Monday, December 20, 2010

Sara's Appointment

Where is Maryann's Monday Madness?  What will I say?  Ugh, the pressure.

Sara had her follow-up at the neurologist this morning and it was basically good.  In spite of the fact that she's had three seizures now since September 9, they are not pushing to put her on anti-seizure medication.  I told them that my only concern is if she starts worrying a lot about having one or it starts interfering with her life, I would like to see her on something just to give her that peace of mind.  She's so self-confident and we'd hate to see anything change that.  The doctor and nurse practitioner both want to wait and see if she has any more before getting into medication.  The reason being that once a child starts anti-seizure medication, they need to stay on it until they are seizure-free for 2 years before trying to come off it.  The downside of no medication is that if she continues to have seizures, it will in effect "rewire" her brain and the seizures will be more frequent and more severe.  So we decided to wait with the agreement that if she has more seizures, we will take that step. 

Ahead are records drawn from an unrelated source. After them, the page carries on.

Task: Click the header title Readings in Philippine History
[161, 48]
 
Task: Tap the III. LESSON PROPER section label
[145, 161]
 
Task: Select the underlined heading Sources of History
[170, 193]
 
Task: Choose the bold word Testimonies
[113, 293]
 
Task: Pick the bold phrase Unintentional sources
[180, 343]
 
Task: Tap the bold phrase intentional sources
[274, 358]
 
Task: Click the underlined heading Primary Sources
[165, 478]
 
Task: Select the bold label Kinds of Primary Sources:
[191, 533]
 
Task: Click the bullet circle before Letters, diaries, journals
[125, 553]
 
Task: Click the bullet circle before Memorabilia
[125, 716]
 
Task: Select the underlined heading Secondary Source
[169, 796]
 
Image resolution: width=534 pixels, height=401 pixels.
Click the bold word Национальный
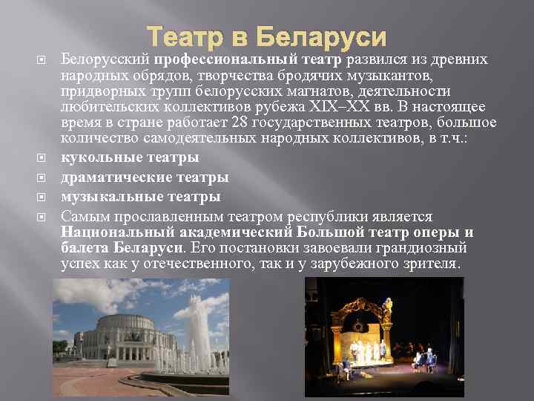click(111, 232)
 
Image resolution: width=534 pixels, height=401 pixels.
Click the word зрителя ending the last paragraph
click(433, 264)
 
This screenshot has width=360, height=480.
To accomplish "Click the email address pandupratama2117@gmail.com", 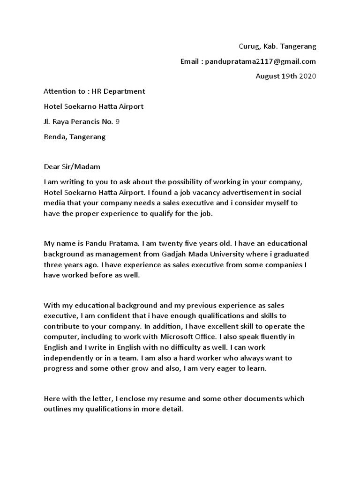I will click(261, 61).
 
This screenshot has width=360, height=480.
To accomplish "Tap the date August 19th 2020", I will click(285, 76).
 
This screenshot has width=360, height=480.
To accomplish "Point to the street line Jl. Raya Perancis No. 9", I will click(82, 122).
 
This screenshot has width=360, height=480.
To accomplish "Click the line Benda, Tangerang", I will click(75, 137).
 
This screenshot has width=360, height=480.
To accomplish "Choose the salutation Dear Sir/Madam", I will click(72, 166).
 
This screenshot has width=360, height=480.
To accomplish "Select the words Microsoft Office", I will click(174, 337).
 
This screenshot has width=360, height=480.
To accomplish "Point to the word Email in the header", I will click(189, 61).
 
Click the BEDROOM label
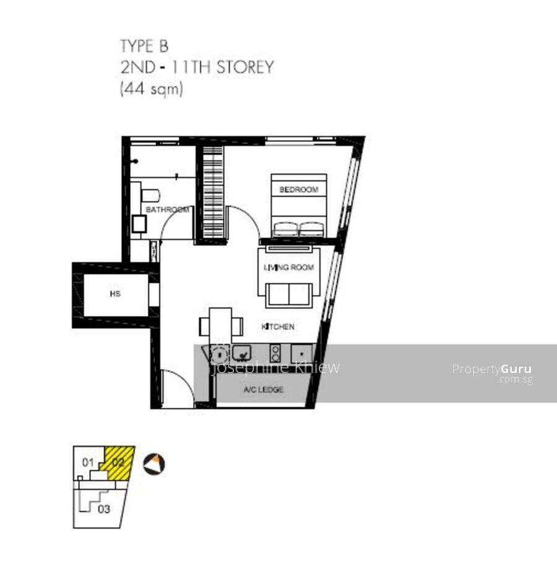pyautogui.click(x=298, y=190)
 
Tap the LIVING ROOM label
pyautogui.click(x=289, y=267)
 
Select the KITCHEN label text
pyautogui.click(x=278, y=327)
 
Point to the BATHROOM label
pyautogui.click(x=167, y=210)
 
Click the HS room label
pyautogui.click(x=115, y=294)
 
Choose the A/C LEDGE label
pyautogui.click(x=264, y=389)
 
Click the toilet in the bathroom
pyautogui.click(x=150, y=195)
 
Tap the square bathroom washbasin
pyautogui.click(x=139, y=224)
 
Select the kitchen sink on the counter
pyautogui.click(x=241, y=353)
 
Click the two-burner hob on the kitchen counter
pyautogui.click(x=275, y=353)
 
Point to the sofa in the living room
pyautogui.click(x=289, y=294)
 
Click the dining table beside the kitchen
pyautogui.click(x=220, y=325)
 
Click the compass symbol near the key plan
pyautogui.click(x=153, y=464)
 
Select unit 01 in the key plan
pyautogui.click(x=88, y=462)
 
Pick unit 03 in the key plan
pyautogui.click(x=104, y=509)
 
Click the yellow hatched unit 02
pyautogui.click(x=118, y=462)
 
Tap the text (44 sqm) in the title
pyautogui.click(x=152, y=89)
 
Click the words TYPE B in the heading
pyautogui.click(x=144, y=46)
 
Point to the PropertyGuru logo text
pyautogui.click(x=492, y=369)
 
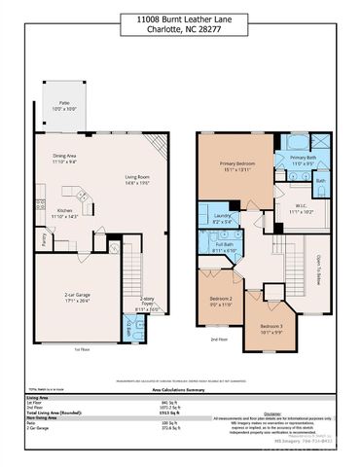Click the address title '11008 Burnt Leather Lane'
pyautogui.click(x=180, y=18)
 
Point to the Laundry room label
pyautogui.click(x=223, y=219)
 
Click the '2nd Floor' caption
pyautogui.click(x=220, y=340)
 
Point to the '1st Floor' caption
pyautogui.click(x=84, y=348)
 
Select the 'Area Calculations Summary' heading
pyautogui.click(x=180, y=386)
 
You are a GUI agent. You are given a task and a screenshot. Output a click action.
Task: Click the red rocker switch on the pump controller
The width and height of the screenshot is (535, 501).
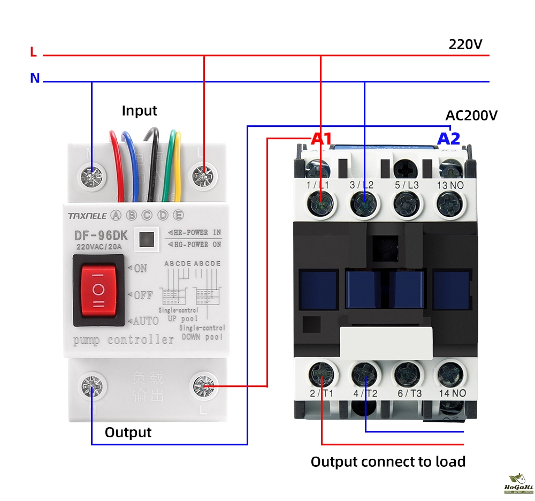click(x=99, y=290)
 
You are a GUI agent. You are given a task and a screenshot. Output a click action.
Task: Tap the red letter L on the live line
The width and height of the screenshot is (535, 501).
click(x=33, y=52)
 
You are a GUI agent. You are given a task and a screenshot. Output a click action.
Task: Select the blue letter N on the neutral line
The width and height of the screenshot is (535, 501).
click(x=35, y=78)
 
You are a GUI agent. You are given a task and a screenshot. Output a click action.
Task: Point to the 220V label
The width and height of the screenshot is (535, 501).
click(x=465, y=44)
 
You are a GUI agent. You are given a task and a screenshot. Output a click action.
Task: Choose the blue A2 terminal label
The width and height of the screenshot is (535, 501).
click(x=448, y=139)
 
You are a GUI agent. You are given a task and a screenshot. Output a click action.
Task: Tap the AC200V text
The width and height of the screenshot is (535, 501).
click(x=471, y=115)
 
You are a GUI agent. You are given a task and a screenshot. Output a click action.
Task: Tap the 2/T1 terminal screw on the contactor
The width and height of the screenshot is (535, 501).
click(x=321, y=374)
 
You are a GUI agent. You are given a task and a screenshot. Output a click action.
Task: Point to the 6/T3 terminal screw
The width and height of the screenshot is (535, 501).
click(x=408, y=374)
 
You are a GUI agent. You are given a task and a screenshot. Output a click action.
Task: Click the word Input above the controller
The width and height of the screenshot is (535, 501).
click(x=139, y=111)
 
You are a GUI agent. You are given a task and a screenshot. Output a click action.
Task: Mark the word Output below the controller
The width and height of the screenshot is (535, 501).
click(x=128, y=432)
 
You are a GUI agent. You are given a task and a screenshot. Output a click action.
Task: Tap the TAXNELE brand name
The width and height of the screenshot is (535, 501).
click(x=87, y=216)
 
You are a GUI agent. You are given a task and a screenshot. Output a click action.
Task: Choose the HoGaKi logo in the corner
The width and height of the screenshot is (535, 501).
click(x=516, y=483)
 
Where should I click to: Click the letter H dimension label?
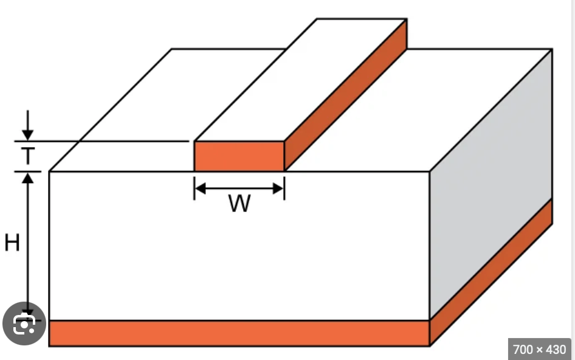pos(12,243)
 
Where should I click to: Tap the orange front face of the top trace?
pos(239,156)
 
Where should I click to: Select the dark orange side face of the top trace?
pos(346,94)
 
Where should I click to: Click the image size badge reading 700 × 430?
pos(539,349)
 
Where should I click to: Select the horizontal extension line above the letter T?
pos(103,141)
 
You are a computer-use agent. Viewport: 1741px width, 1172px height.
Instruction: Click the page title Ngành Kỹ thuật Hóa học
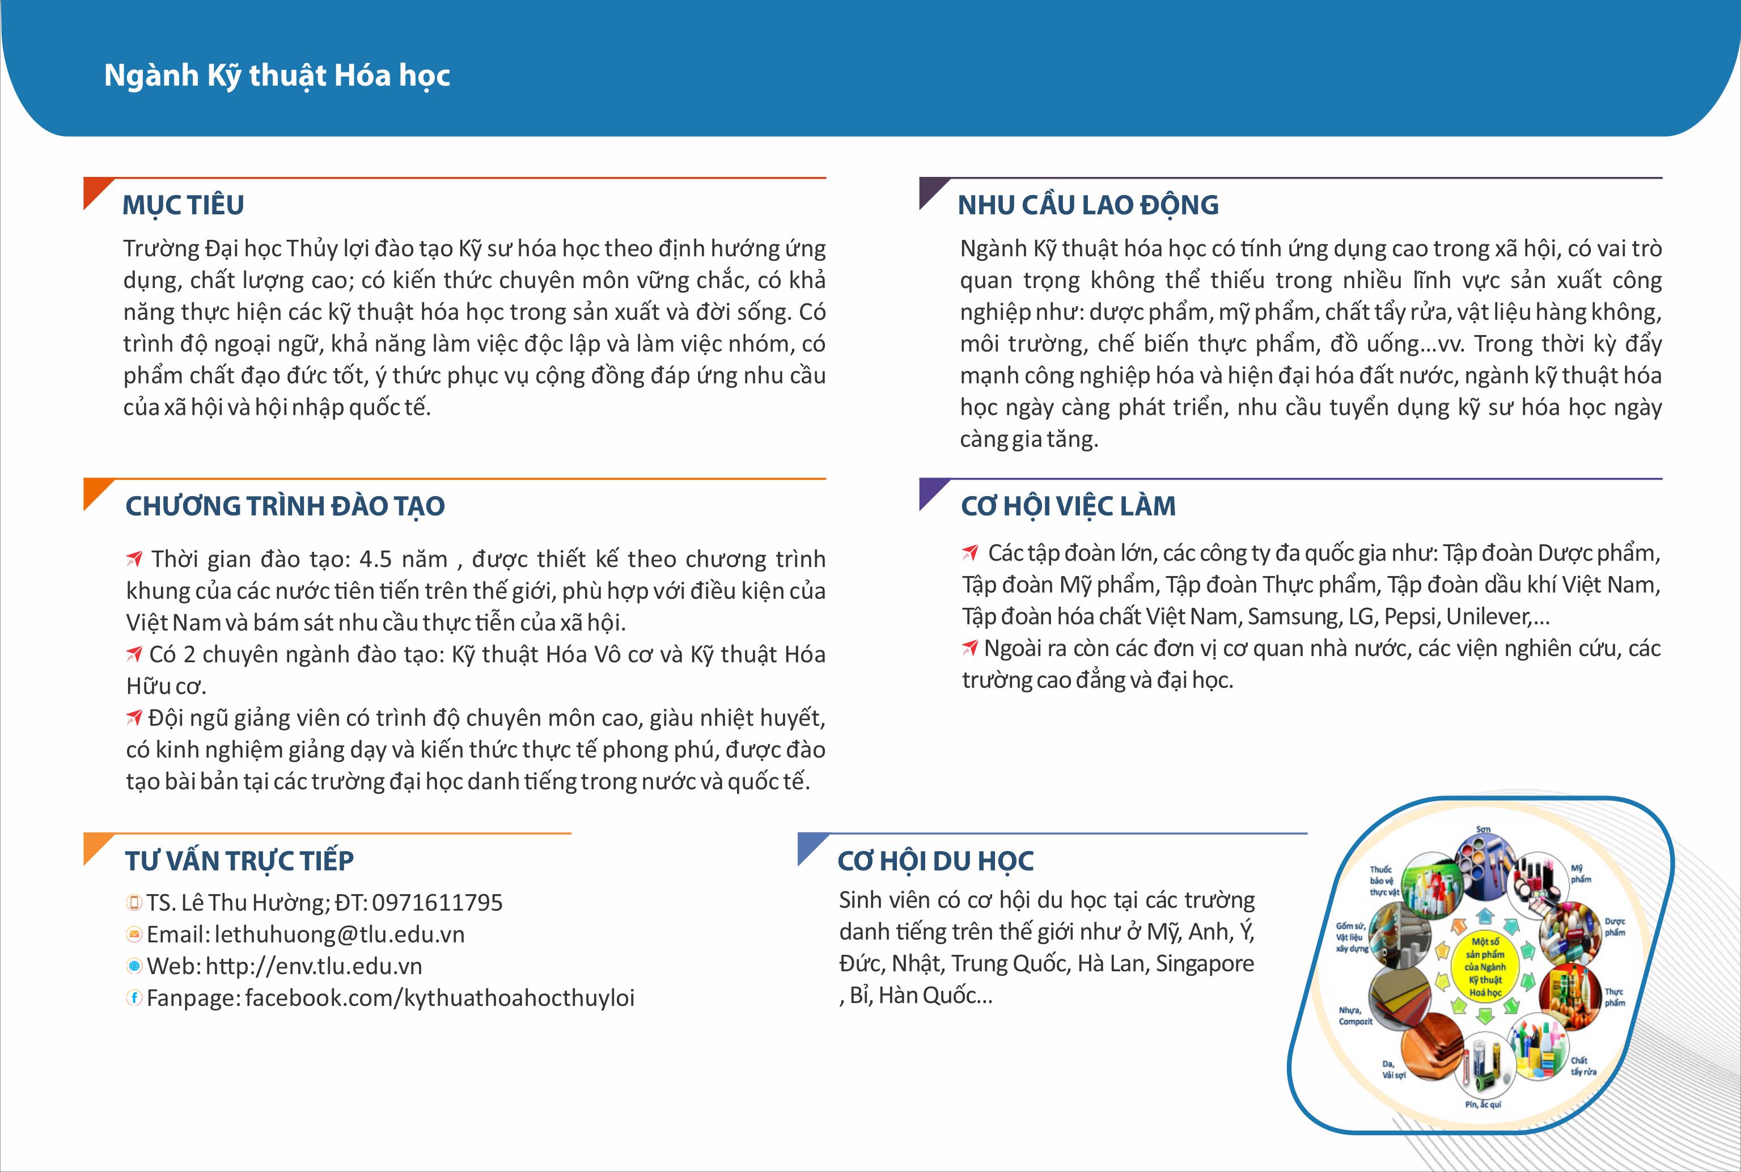click(277, 75)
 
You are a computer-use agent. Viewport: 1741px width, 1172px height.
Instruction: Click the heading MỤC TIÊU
click(183, 205)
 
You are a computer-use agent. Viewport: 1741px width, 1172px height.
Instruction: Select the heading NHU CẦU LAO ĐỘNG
click(1088, 205)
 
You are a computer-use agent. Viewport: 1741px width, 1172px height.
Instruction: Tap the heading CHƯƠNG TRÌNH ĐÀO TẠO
click(285, 506)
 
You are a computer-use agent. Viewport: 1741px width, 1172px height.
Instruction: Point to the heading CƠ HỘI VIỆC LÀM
click(1068, 506)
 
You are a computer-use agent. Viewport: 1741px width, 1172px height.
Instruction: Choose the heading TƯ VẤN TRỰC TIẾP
click(239, 861)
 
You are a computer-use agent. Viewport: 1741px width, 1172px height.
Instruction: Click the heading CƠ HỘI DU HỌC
click(935, 861)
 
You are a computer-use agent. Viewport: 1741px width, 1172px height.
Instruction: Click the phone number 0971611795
click(437, 903)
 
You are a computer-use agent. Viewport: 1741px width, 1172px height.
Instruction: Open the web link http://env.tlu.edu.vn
click(314, 966)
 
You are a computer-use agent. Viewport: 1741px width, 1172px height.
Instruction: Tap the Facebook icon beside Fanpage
click(134, 998)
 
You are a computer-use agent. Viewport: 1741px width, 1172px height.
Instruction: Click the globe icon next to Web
click(134, 966)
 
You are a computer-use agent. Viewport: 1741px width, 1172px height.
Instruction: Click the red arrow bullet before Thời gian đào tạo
click(134, 559)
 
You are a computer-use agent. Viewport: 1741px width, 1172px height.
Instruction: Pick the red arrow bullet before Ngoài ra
click(970, 648)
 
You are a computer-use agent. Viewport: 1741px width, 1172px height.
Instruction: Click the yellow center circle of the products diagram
click(1485, 966)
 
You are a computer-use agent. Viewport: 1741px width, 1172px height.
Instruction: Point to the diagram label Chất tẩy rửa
click(1583, 1066)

Another unusual thing:  Sara's seizures always start with a visual hallucination that is very clear.  The first time, she "saw" her classroom while she was in bed, the second she "saw" houses in her classroom and last week she "saw" people in the cafeteria that weren't there.  The neurologist said that based on where her calcium deposits are - in the right rear lobe of her brain - hallucinations are usually spots or squiggly lines or flashes.  Because hers are so well-defined, it leads them to believe that the seizures are actually taking place in further in her brain, the temporal lobe.  Why this is they aren't sure. 

We're keeping her on the aspirin a day regime - that is to try to thin the blood and increase blood flow in the area of her brain where the calcium deposits are restricting it.  She will have another MRI in March and we'll meet with the neurologists again shortly after that.  Unless she has more seizures or we have concerns, when we could go back at any time. 

As far as the mood swings we've noticed, well, there the news is bad.  Apparently, that's just almost-10-year-old-girl related and we can't do anything about THAT.  Bummer.  There's never a pharmaceutical solution when you REALLY want one. :)

1 comment:

  1. Mixed blessings with that report. Still praying!

    Good luck with the mood swings. Can't say they get any better. This comes from living with 10 year old girl... The joys of parenting!